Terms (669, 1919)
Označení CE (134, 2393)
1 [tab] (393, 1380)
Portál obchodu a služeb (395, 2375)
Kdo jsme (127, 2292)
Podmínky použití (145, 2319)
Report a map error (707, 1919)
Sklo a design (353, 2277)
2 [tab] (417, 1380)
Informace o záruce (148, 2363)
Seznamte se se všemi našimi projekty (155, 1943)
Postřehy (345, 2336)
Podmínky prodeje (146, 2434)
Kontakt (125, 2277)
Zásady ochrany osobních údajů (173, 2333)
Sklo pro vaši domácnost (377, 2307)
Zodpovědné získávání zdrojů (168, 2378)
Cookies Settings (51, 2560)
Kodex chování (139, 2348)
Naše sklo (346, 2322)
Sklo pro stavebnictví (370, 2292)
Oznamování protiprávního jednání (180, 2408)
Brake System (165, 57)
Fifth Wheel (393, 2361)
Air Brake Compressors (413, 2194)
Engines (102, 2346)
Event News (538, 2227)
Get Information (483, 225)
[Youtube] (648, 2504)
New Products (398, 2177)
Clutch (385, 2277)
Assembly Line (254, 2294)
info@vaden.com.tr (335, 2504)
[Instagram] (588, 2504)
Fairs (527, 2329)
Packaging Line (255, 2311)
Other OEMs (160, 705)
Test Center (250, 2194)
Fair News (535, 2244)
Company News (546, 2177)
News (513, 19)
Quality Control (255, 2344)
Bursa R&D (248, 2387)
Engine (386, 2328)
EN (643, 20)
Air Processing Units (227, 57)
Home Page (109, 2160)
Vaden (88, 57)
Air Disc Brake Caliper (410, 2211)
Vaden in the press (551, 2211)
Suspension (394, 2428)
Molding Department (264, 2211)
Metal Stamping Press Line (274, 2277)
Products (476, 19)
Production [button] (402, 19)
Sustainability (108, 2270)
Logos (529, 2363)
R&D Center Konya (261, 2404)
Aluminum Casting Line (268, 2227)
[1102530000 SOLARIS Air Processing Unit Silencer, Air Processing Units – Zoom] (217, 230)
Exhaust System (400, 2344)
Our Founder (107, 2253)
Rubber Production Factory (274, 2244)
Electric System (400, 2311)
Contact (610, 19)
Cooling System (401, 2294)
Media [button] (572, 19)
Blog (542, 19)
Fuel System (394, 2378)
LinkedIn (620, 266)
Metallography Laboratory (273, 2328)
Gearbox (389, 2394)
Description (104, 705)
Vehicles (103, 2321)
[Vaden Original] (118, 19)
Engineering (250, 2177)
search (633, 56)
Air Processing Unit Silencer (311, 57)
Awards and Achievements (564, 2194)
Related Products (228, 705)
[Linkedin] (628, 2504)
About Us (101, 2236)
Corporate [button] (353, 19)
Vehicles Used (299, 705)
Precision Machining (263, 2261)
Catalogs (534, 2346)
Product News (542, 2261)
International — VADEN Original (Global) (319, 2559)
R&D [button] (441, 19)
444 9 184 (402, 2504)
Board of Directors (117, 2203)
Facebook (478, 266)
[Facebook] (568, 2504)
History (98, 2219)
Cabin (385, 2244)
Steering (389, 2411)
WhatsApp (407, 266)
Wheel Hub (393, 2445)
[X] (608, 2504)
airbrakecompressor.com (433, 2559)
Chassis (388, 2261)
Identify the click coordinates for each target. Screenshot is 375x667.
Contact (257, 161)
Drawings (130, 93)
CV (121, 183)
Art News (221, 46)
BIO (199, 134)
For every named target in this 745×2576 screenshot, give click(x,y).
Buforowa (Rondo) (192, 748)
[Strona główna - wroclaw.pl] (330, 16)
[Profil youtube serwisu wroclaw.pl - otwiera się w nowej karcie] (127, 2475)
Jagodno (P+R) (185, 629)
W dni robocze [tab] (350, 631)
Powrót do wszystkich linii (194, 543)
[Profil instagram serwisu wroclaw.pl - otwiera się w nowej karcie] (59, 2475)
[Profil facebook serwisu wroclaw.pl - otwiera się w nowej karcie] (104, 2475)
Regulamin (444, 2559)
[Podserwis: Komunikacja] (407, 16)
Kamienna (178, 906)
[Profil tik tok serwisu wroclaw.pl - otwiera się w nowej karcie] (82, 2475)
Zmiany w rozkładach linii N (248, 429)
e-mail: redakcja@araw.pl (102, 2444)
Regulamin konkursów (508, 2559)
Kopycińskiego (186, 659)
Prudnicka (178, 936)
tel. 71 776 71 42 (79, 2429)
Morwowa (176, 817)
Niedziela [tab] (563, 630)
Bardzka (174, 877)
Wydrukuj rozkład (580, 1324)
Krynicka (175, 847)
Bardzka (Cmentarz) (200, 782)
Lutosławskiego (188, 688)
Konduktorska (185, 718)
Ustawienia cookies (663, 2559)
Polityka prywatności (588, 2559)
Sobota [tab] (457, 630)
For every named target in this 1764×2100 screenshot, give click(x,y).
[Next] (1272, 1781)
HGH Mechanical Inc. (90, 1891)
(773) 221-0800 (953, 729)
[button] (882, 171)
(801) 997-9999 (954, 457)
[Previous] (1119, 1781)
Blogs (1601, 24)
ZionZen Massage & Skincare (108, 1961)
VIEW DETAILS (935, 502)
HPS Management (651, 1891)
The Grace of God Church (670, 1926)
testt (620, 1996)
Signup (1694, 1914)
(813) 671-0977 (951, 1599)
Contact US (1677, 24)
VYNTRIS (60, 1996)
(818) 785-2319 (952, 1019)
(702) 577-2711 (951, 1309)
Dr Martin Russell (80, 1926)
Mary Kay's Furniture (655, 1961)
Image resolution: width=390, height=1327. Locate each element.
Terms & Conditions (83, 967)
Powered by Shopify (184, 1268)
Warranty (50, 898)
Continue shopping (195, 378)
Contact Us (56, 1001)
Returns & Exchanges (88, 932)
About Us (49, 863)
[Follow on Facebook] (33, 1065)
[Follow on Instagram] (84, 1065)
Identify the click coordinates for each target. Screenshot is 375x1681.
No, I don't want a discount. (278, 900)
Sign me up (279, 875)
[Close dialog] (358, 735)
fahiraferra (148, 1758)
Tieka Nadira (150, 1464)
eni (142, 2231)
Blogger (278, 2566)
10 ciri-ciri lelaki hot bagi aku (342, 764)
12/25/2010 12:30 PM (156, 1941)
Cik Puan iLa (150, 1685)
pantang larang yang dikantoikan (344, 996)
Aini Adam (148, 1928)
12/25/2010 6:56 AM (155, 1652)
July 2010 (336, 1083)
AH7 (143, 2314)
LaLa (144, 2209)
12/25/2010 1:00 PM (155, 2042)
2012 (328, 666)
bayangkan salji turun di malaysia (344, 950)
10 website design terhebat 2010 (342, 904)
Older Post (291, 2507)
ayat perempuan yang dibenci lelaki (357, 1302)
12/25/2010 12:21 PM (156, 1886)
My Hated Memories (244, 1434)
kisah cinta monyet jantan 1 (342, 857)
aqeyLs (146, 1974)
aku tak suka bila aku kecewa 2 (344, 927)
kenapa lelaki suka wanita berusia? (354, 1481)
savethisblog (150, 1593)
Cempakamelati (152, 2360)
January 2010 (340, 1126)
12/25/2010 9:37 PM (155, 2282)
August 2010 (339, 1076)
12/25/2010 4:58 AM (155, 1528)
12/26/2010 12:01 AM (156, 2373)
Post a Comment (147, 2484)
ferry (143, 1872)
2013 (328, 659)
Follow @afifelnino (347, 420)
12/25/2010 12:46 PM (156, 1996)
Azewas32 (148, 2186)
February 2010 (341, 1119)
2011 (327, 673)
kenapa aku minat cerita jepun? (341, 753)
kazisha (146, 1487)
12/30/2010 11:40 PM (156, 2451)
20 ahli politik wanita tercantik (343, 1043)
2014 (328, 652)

-- Work to complete --
Each line of the data must be written out exactly as it appears.

-- Final answer --
Terms (669, 1919)
Označení CE (134, 2393)
1 [tab] (393, 1380)
Portál obchodu a služeb (395, 2375)
Kdo jsme (127, 2292)
Podmínky použití (145, 2319)
Report a map error (707, 1919)
Sklo a design (353, 2277)
2 [tab] (417, 1380)
Informace o záruce (148, 2363)
Seznamte se se všemi našimi projekty (155, 1943)
Postřehy (345, 2336)
Podmínky prodeje (146, 2434)
Kontakt (125, 2277)
Zásady ochrany osobních údajů (173, 2333)
Sklo pro vaši domácnost (377, 2307)
Zodpovědné získávání zdrojů (168, 2378)
Cookies Settings (51, 2560)
Kodex chování (139, 2348)
Naše sklo (346, 2322)
Sklo pro stavebnictví (370, 2292)
Oznamování protiprávního jednání (180, 2408)
Brake System (165, 57)
Fifth Wheel (393, 2361)
Air Brake Compressors (413, 2194)
Engines (102, 2346)
Event News (538, 2227)
Get Information (483, 225)
[Youtube] (648, 2504)
New Products (398, 2177)
Clutch (385, 2277)
Assembly Line (254, 2294)
info@vaden.com.tr (335, 2504)
[Instagram] (588, 2504)
Fairs (527, 2329)
Packaging Line (255, 2311)
Other OEMs (160, 705)
Test Center (250, 2194)
Fair News (535, 2244)
Company News (546, 2177)
News (513, 19)
Quality Control (255, 2344)
Bursa R&D (248, 2387)
Engine (386, 2328)
EN (643, 20)
Air Processing Units (227, 57)
Home Page (109, 2160)
Vaden (88, 57)
Air Disc Brake Caliper (410, 2211)
Vaden in the press (551, 2211)
Suspension (394, 2428)
Molding Department (264, 2211)
Metal Stamping Press Line (274, 2277)
Products (476, 19)
Production [button] (402, 19)
Sustainability (108, 2270)
Logos (529, 2363)
R&D Center Konya (261, 2404)
Aluminum Casting Line (268, 2227)
[1102530000 SOLARIS Air Processing Unit Silencer, Air Processing Units – Zoom] (217, 230)
Exhaust System (400, 2344)
Our Founder (107, 2253)
Rubber Production Factory (274, 2244)
Electric System (400, 2311)
Contact (610, 19)
Cooling System (401, 2294)
Media [button] (572, 19)
Blog (542, 19)
Fuel System (394, 2378)
LinkedIn (620, 266)
Metallography Laboratory (273, 2328)
Gearbox (389, 2394)
Description (104, 705)
Vehicles (103, 2321)
[Vaden Original] (118, 19)
Engineering (250, 2177)
search (633, 56)
Air Processing Unit Silencer (311, 57)
Awards and Achievements (564, 2194)
Related Products (228, 705)
[Linkedin] (628, 2504)
About Us (101, 2236)
Corporate [button] (353, 19)
Vehicles Used (299, 705)
Precision Machining (263, 2261)
Catalogs (534, 2346)
Product News (542, 2261)
International — VADEN Original (Global) (319, 2559)
R&D [button] (441, 19)
444 9 184 (402, 2504)
Board of Directors (117, 2203)
Facebook (478, 266)
[Facebook] (568, 2504)
History (98, 2219)
Cabin (385, 2244)
Steering (389, 2411)
WhatsApp (407, 266)
Wheel Hub (393, 2445)
[X] (608, 2504)
airbrakecompressor.com (433, 2559)
Chassis (388, 2261)
Identify the click coordinates for each target. Screenshot is 375x667.
Contact (257, 161)
Drawings (130, 93)
CV (121, 183)
Art News (221, 46)
BIO (199, 134)
For every named target in this 745×2576 screenshot, give click(x,y).
Buforowa (Rondo) (192, 748)
[Strona główna - wroclaw.pl] (330, 16)
[Profil youtube serwisu wroclaw.pl - otwiera się w nowej karcie] (127, 2475)
Jagodno (P+R) (185, 629)
W dni robocze [tab] (350, 631)
Powrót do wszystkich linii (194, 543)
[Profil instagram serwisu wroclaw.pl - otwiera się w nowej karcie] (59, 2475)
[Profil facebook serwisu wroclaw.pl - otwiera się w nowej karcie] (104, 2475)
Regulamin (444, 2559)
[Podserwis: Komunikacja] (407, 16)
Kamienna (178, 906)
[Profil tik tok serwisu wroclaw.pl - otwiera się w nowej karcie] (82, 2475)
Zmiany w rozkładach linii N (248, 429)
e-mail: redakcja@araw.pl (102, 2444)
Regulamin konkursów (508, 2559)
Kopycińskiego (186, 659)
Prudnicka (178, 936)
tel. 71 776 71 42 (79, 2429)
Morwowa (176, 817)
Niedziela [tab] (563, 630)
Bardzka (174, 877)
Wydrukuj rozkład (580, 1324)
Krynicka (175, 847)
Bardzka (Cmentarz) (200, 782)
Lutosławskiego (188, 688)
Konduktorska (185, 718)
Ustawienia cookies (663, 2559)
Polityka prywatności (588, 2559)
Sobota [tab] (457, 630)
For every named target in this 1764×2100 screenshot, give click(x,y).
[Next] (1272, 1781)
HGH Mechanical Inc. (90, 1891)
(773) 221-0800 (953, 729)
[button] (882, 171)
(801) 997-9999 (954, 457)
[Previous] (1119, 1781)
Blogs (1601, 24)
ZionZen Massage & Skincare (108, 1961)
VIEW DETAILS (935, 502)
HPS Management (651, 1891)
The Grace of God Church (670, 1926)
testt (620, 1996)
Signup (1694, 1914)
(813) 671-0977 (951, 1599)
Contact US (1677, 24)
VYNTRIS (60, 1996)
(818) 785-2319 (952, 1019)
(702) 577-2711 (951, 1309)
Dr Martin Russell (80, 1926)
Mary Kay's Furniture (655, 1961)
Image resolution: width=390, height=1327. Locate each element.
Terms & Conditions (83, 967)
Powered by Shopify (184, 1268)
Warranty (50, 898)
Continue shopping (195, 378)
Contact Us (56, 1001)
Returns & Exchanges (88, 932)
About Us (49, 863)
[Follow on Facebook] (33, 1065)
[Follow on Instagram] (84, 1065)
Identify the click coordinates for each target. Screenshot is 375x1681.
No, I don't want a discount. (278, 900)
Sign me up (279, 875)
[Close dialog] (358, 735)
fahiraferra (148, 1758)
Tieka Nadira (150, 1464)
eni (142, 2231)
Blogger (278, 2566)
10 ciri-ciri lelaki hot bagi aku (342, 764)
12/25/2010 12:30 PM (156, 1941)
Cik Puan iLa (150, 1685)
pantang larang yang dikantoikan (344, 996)
Aini Adam (148, 1928)
12/25/2010 6:56 AM (155, 1652)
July 2010 (336, 1083)
AH7 (143, 2314)
LaLa (144, 2209)
12/25/2010 1:00 PM (155, 2042)
2012 (328, 666)
bayangkan salji turun di malaysia (344, 950)
10 website design terhebat 2010 (342, 904)
Older Post (291, 2507)
ayat perempuan yang dibenci lelaki (357, 1302)
12/25/2010 12:21 PM (156, 1886)
My Hated Memories (244, 1434)
kisah cinta monyet jantan 1 (342, 857)
aqeyLs (146, 1974)
aku tak suka bila aku kecewa 2 (344, 927)
kenapa lelaki suka wanita berusia? (354, 1481)
savethisblog (150, 1593)
Cempakamelati (152, 2360)
January 2010 (340, 1126)
12/25/2010 9:37 PM (155, 2282)
August 2010 (339, 1076)
12/25/2010 4:58 AM (155, 1528)
12/26/2010 12:01 AM (156, 2373)
Post a Comment (147, 2484)
ferry (143, 1872)
2013 (328, 659)
Follow @afifelnino (347, 420)
12/25/2010 12:46 PM (156, 1996)
Azewas32 (148, 2186)
February 2010 (341, 1119)
2011 (327, 673)
kenapa aku minat cerita jepun? (341, 753)
kazisha (146, 1487)
12/30/2010 11:40 PM (156, 2451)
20 ahli politik wanita tercantik (343, 1043)
2014 (328, 652)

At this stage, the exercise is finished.